▸ What needs to be done
Quote the entire text below on the taste of softened water, word for word.

▸ Selected excerpt

What does Softened Water Taste like? August 2, 2020 17:30
What does Softened Water Taste like?
Did you know not all water is the same? Water can be classified as either hard or soft, depending on its mineral content. Hard water is water that has a high concentration of dissolved minerals, such as calcium or magnesium. In its pure form (rain water), water does not contain hard water minerals and is naturally soft. These minerals are picked up when water passes through rocks that contain calcium or magnesium, such as limestone. In some cases, hard water is preferred for drinking not just because of the minerals but also the taste.
Soft water, produced by water softeners, contains few or no extra minerals.
The taste of softened water is dependent on your incoming water supply. Whatever you are used to is usually the preference. In tests, most people do prefer how softened water tastes in tea and coffee. Contrary to popular belief, the salt in softened water is not bad for you. in fact, there's more salt in a slice of ham than in a gallon of softened water! Any increase in sodium occurs during the softening process, where calcium and magnesium ions are exchanged for sodium ions.

▸ Given entries
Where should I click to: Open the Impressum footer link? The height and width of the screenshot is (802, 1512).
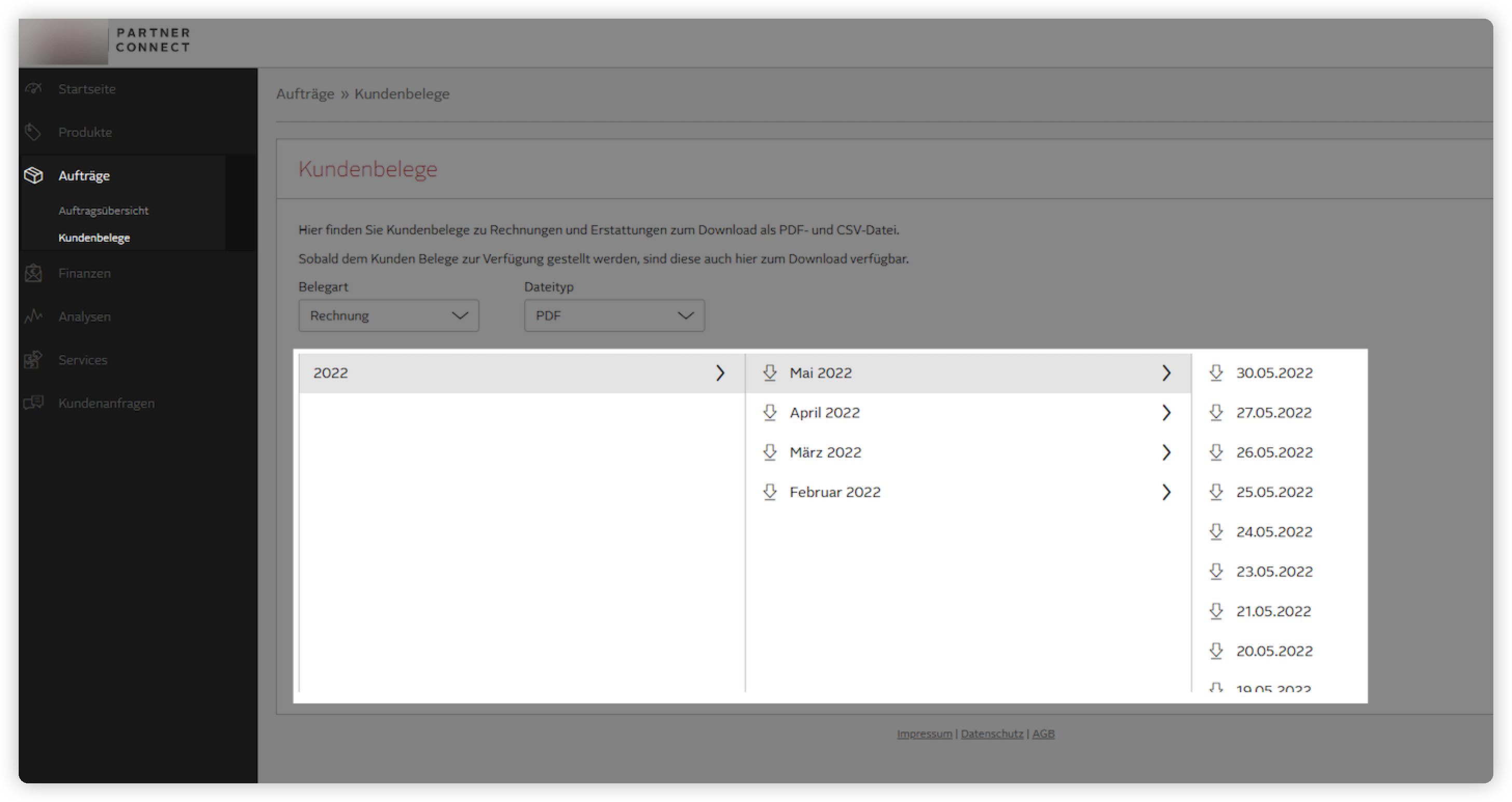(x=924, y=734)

* * *

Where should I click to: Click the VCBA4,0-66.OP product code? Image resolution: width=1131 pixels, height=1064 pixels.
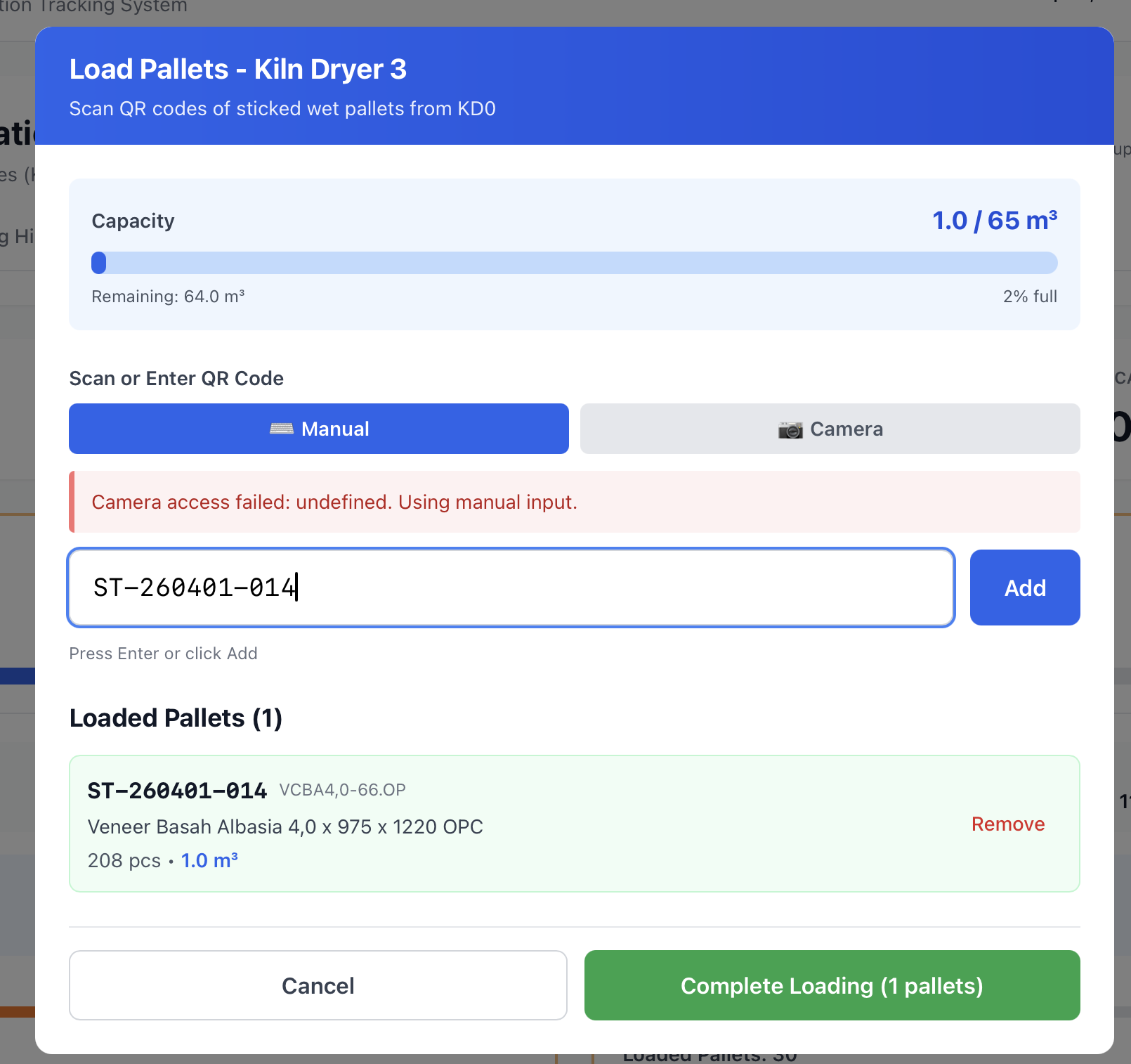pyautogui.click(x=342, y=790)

▸ Worked solution
What does Softened Water Taste like? August 2, 2020 17:30
What does Softened Water Taste like?
Did you know not all water is the same? Water can be classified as either hard or soft, depending on its mineral content. Hard water is water that has a high concentration of dissolved minerals, such as calcium or magnesium. In its pure form (rain water), water does not contain hard water minerals and is naturally soft. These minerals are picked up when water passes through rocks that contain calcium or magnesium, such as limestone. In some cases, hard water is preferred for drinking not just because of the minerals but also the taste.
Soft water, produced by water softeners, contains few or no extra minerals.
The taste of softened water is dependent on your incoming water supply. Whatever you are used to is usually the preference. In tests, most people do prefer how softened water tastes in tea and coffee. Contrary to popular belief, the salt in softened water is not bad for you. in fact, there's more salt in a slice of ham than in a gallon of softened water! Any increase in sodium occurs during the softening process, where calcium and magnesium ions are exchanged for sodium ions.